Hinduism is the world’s oldest religion, with roots and customs dating back to 5,000 years. How did a religion manage to survive so many years?
Hinduism embraces many religious and spiritual ideas. For this reason, it is sometimes referred to as a “way of life” as opposed to a typical organized religion. So, there is no priest or pope, nor a single book that gets to decide the “correct Hindu way.” Each person has their own relationship with God and can choose how to express or not express it.
Hindus can be vegetarians, meat-eaters, or ‘fish’-eaterians! Hindu brides can wear red, or cannot wear white, or can only wear white. God can be a beautiful statue or just a plain rock; God can be the sun or the Ganges River. We can worship the cow, the basil plant, or meditate on the abstract energy deep within.
And yes, Gods can be female too! Perhaps Hinduism is the only major religion where we have Goddesses. The Gods of Strength and the Gods of Knowledge, Arts and Culture and the Gods of Wealth and Prosperity are all female, and we call her “Mother.”
No one ritual trumps the other, no one God trumps the other, and no one festival trumps the other. Your relationship with your higher self is what you define it as and no one can tell you otherwise.
I think that this unique sense of freedom, to express your religion and spirituality as you see fit, is the reason that Hinduism has been accepted so willingly by each younger generation for over 5,000 years.

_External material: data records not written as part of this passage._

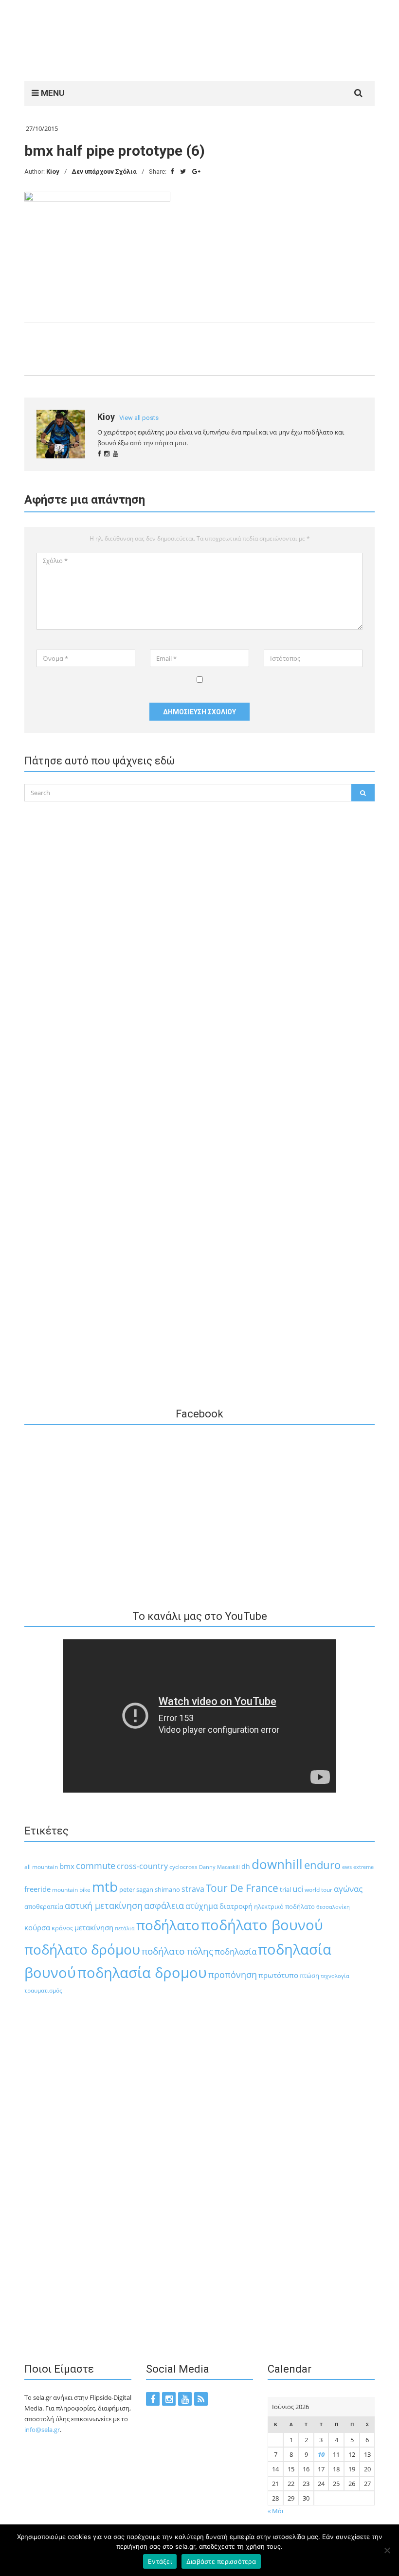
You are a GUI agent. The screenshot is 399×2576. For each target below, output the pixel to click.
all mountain (41, 1867)
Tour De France (242, 1888)
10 (321, 2454)
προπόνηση (232, 1974)
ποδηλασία (235, 1951)
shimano (167, 1889)
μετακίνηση (93, 1927)
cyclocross (183, 1867)
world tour (318, 1889)
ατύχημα (201, 1905)
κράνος (62, 1927)
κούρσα (37, 1927)
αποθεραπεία (43, 1907)
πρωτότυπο (278, 1975)
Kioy (52, 171)
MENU (51, 93)
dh (245, 1866)
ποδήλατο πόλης (177, 1951)
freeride (37, 1889)
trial (285, 1889)
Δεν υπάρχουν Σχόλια (104, 171)
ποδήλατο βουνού (262, 1925)
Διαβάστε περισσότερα (221, 2561)
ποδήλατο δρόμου (82, 1949)
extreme (363, 1866)
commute (95, 1865)
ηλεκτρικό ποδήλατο (284, 1906)
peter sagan (136, 1889)
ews (347, 1866)
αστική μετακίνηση (104, 1905)
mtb (105, 1886)
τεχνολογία (335, 1976)
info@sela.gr (42, 2429)
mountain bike (71, 1889)
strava (192, 1888)
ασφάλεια (164, 1905)
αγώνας (348, 1888)
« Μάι (276, 2510)
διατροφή (236, 1906)
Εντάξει (160, 2561)
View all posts (139, 417)
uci (297, 1888)
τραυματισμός (43, 1990)
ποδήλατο (168, 1925)
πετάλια (125, 1928)
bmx (66, 1866)
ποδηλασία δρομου (142, 1972)
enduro (322, 1865)
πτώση (309, 1976)
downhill (277, 1864)
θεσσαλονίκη (333, 1907)
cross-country (142, 1866)
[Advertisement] (201, 39)
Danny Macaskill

There are some universal values that tie Hindus together. There is karma, every action has a consequence, either in this life or the next, but there is a consequence. Family is important. Family is your ‘soul group’, you are born into, to complete your karmas. Parents are your world. Brothers and sisters are your protectors. Each relationship has its own name, not a generic Uncle/Aunt. So “Tau” is dad’s older brother. “Chacha” is dad’s younger brother. Education is important. ‘Knowledge’ has its own Goddess and festival. The path to enlightenment and liberation is always via a teacher or Guru. And in this fabric of life, nature, plants, animals, rivers, sun and moon all are woven together in a religion, and ‘a way of life’ that is over 5,000 years old.

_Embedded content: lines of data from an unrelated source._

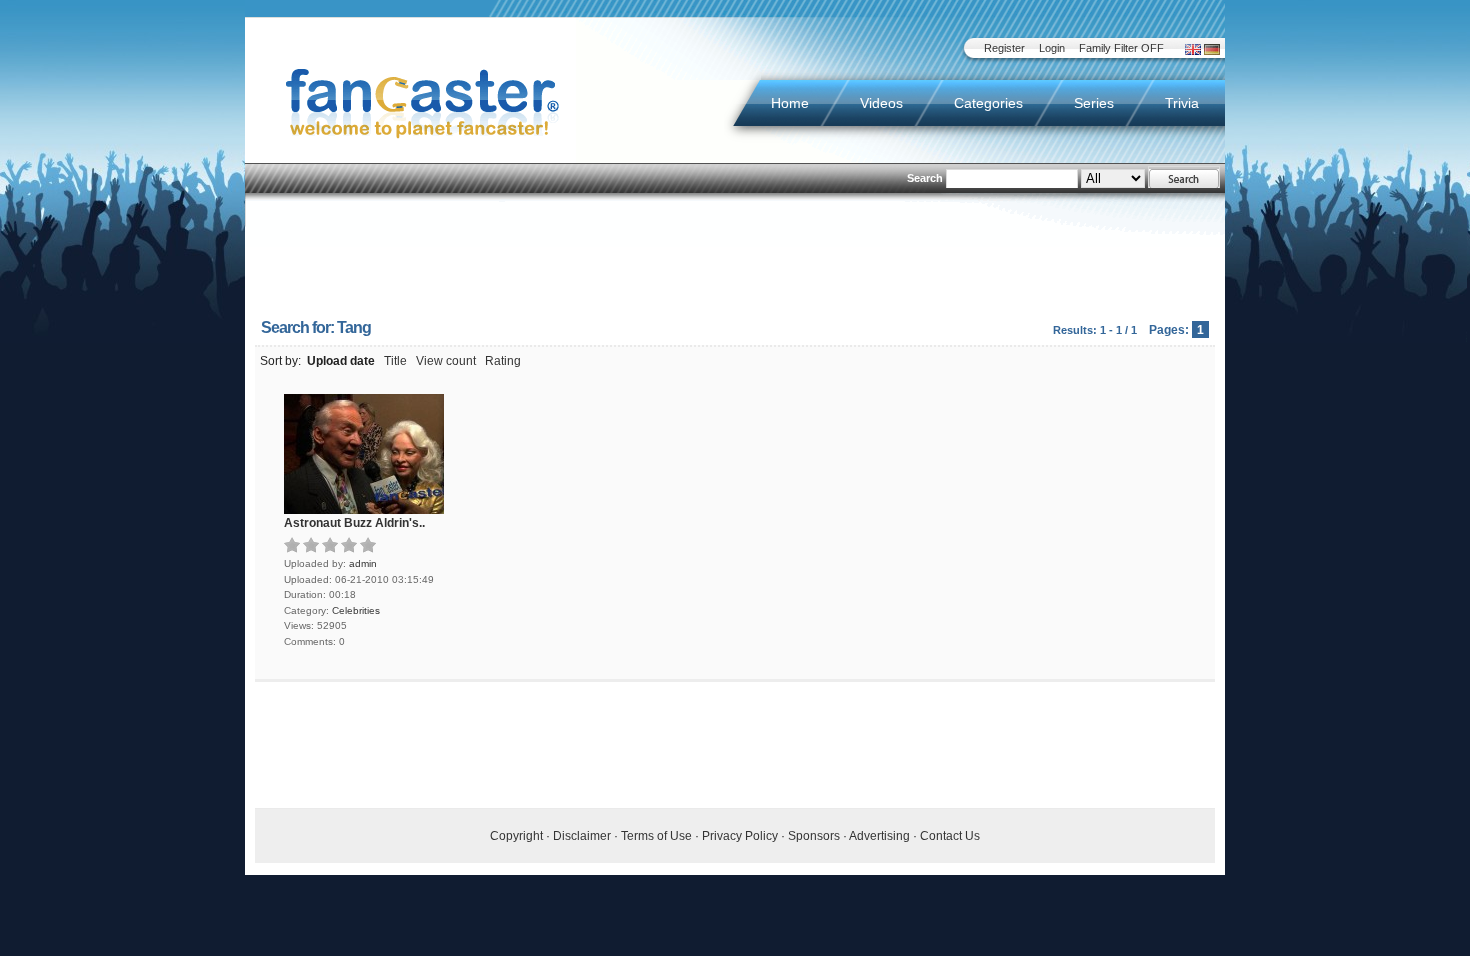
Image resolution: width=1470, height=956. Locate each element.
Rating (503, 361)
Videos (881, 103)
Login (1052, 48)
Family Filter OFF (1121, 48)
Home (790, 103)
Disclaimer (582, 836)
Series (1094, 103)
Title (395, 361)
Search (925, 178)
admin (363, 563)
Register (1004, 48)
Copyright (516, 836)
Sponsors (814, 836)
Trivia (1182, 103)
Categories (988, 103)
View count (446, 361)
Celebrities (356, 610)
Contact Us (950, 836)
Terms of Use (656, 836)
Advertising (879, 836)
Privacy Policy (740, 836)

So how does Hinduism play out as an immigrant? The inherent freedom that Hinduism gives, makes it easy for Hindus to live and assimilate in any part of the world. You will find Hindus around the world living successfully, without conflict, and excelling in their communities. It is not a coincidence that CEOs of so many global companies are people of Hindu heritage. Vasudhaiva Kutumbakam: The World is One Family!